Kitap asıl Robinson'un Brezilya'da çiftçiyken köle getirmek için yolculuğa çıkmasıyla başlıyor diyebiliriz. "Asıl" diyorum çünkü kitap bununla tak diye başlamıyor. Her neyse, denizde fırtına çıkıyor ve Robinson kıyıya vuruyor. Ben ne kadar talihsizim, babamın sözlerini dinlemeliydim gibi sözler sarf ediyor. Gemi daha batmadığı için oradaki malzeme ile yaşamaya devam ediyor. Ama adam ada da yapayalnız. Bir insan nefesi istiyor. Ancak gel gelelim adam ilk bulduğu adamı köle yapıyor. Kendisine efendi dedirtiyor. Bir sömürü kültürünü, kölelileştirme kültürünü güzelleştiriyor. Ayrıca Müslümanları Türkleri kötülüyor. Barbarca diyor. Güleyim bari. Kendi miletinin yaptığı tüm kötülükler iyilik galiba. Bir tek biz kötüyüz, barbarız. Neyse. Olaylar gelişiyor ve Robinson adadan kurtuluyor. Adaya başka insanlar yerleşiyor. Kendi adasına sömürü diyor. Evet, sömürge. O kelimeyle bir süre bakıştık sanırım. Kısacası, kitap sörmeyi, köleleştirmeyi güzelleştiriyor.

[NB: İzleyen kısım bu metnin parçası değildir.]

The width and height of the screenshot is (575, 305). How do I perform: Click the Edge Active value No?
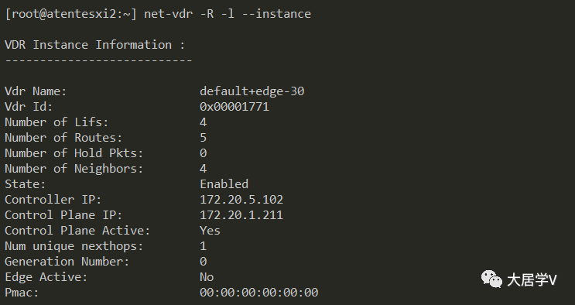207,277
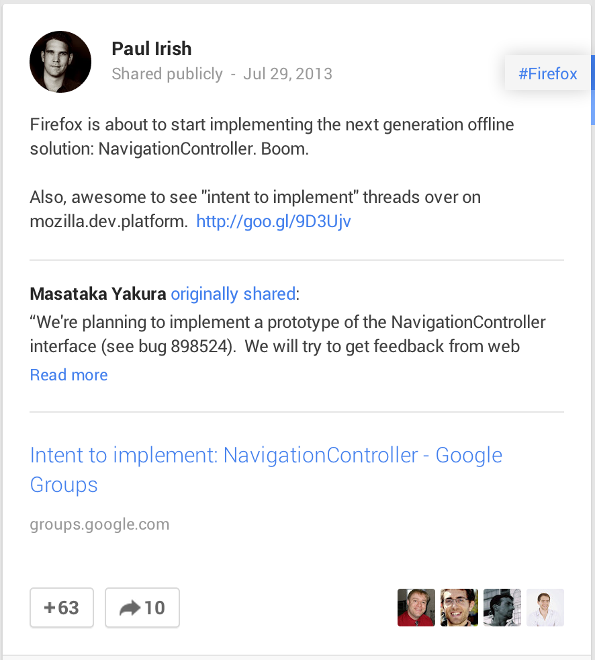Screen dimensions: 595x660
Task: Click the originally shared link
Action: pos(233,294)
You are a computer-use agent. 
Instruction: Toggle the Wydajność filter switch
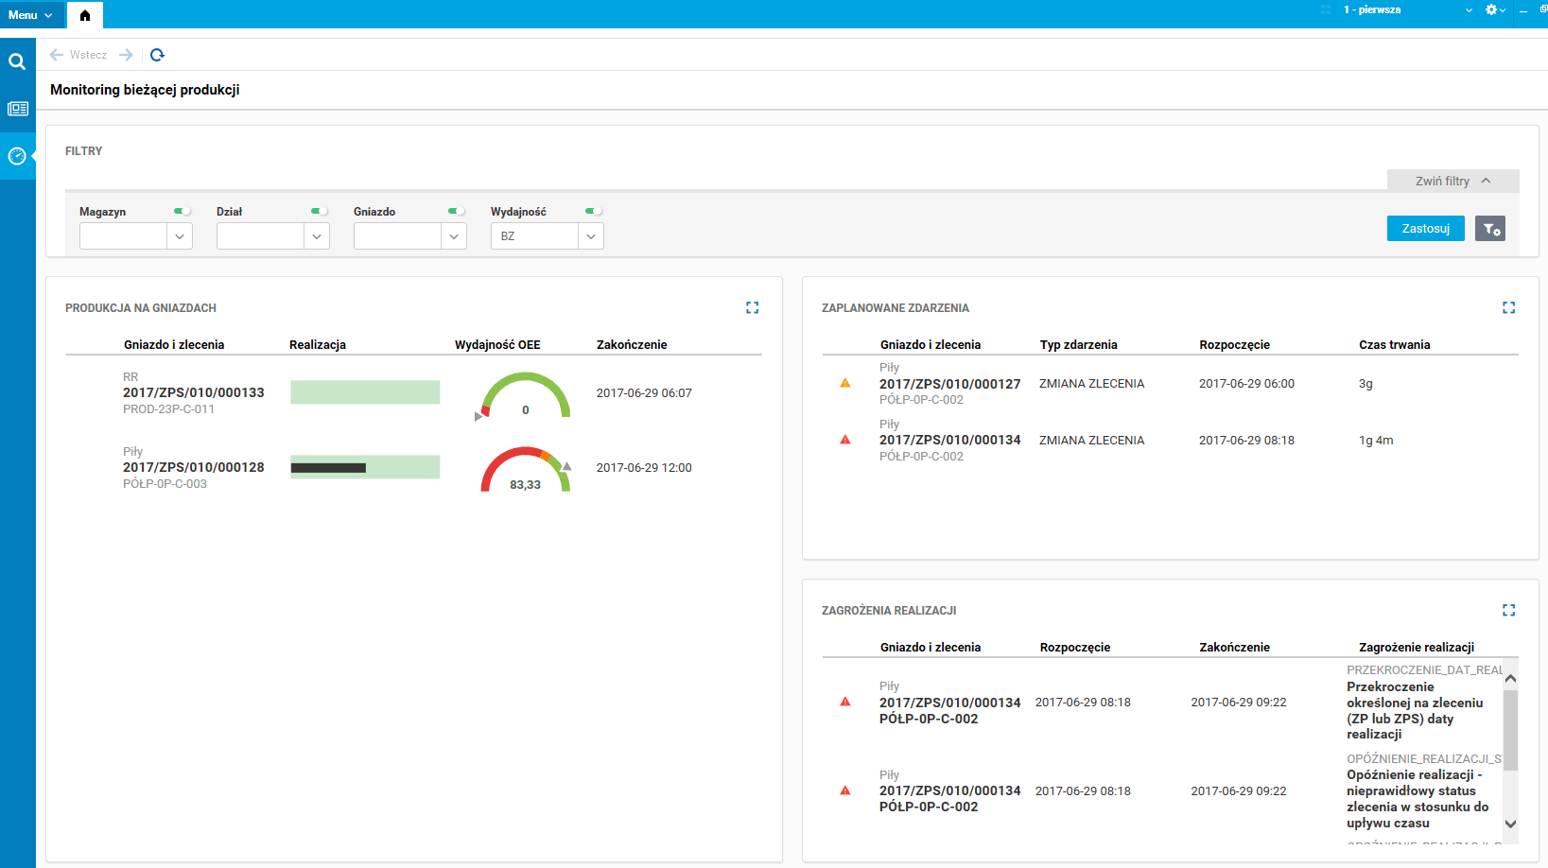pyautogui.click(x=593, y=211)
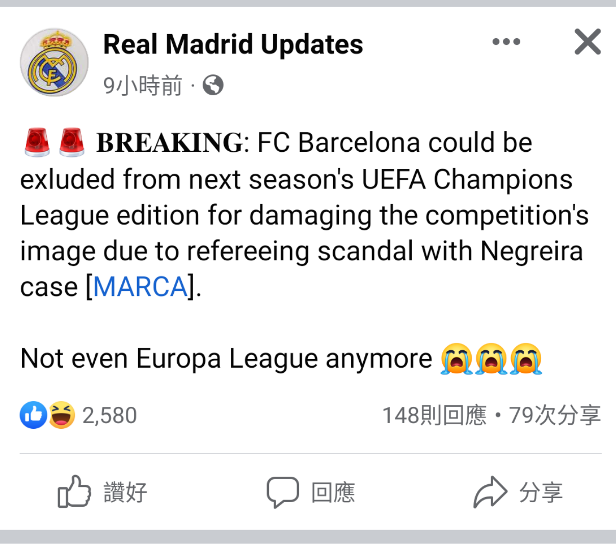The image size is (616, 550).
Task: Open the Real Madrid Updates profile picture
Action: [x=54, y=63]

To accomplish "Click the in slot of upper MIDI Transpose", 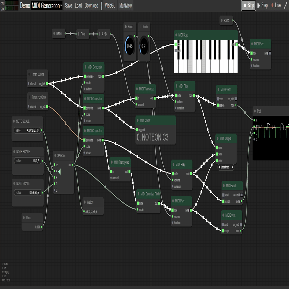I will click(137, 98).
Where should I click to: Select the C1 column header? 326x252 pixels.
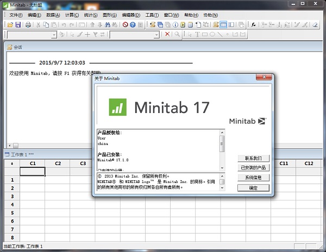(x=33, y=163)
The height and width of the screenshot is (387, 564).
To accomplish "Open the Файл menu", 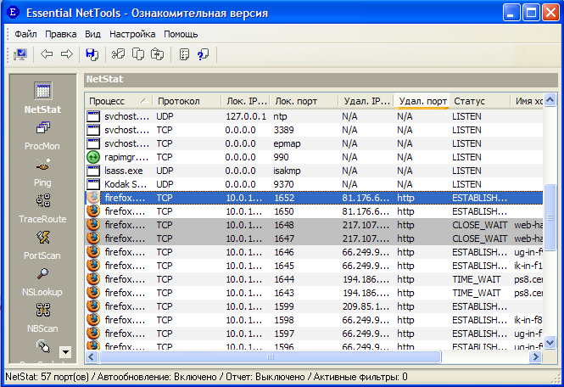I will (25, 34).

Ah bir de, onun dini en güzel. Başka dinler barbarca, kötülük yolu. Fakat kitapta her ne kadar bu gibi yaklaşımlar olsa da, Robinson'un kendisine sorgulaması hoşuma gitti. İlk kitap sizi bırakmıyor, su gibi.(YKY'de bu baskısında iki kitabı da vardır.) Ancak ikinci kitap sıkıyor. İkinci kitabı okumasanızda olur.
Neden okuyun diyorum çünkü kitap bir klasik. Okumanız hayrınıza olur. Ha kitabı düşüncesel yönden hiç beğenmedim ama edebi olarak güzel. Puanım 7/10
Kitabı okurken sabırlar diliyorum. Hoşçakalın. 。◕‿◕。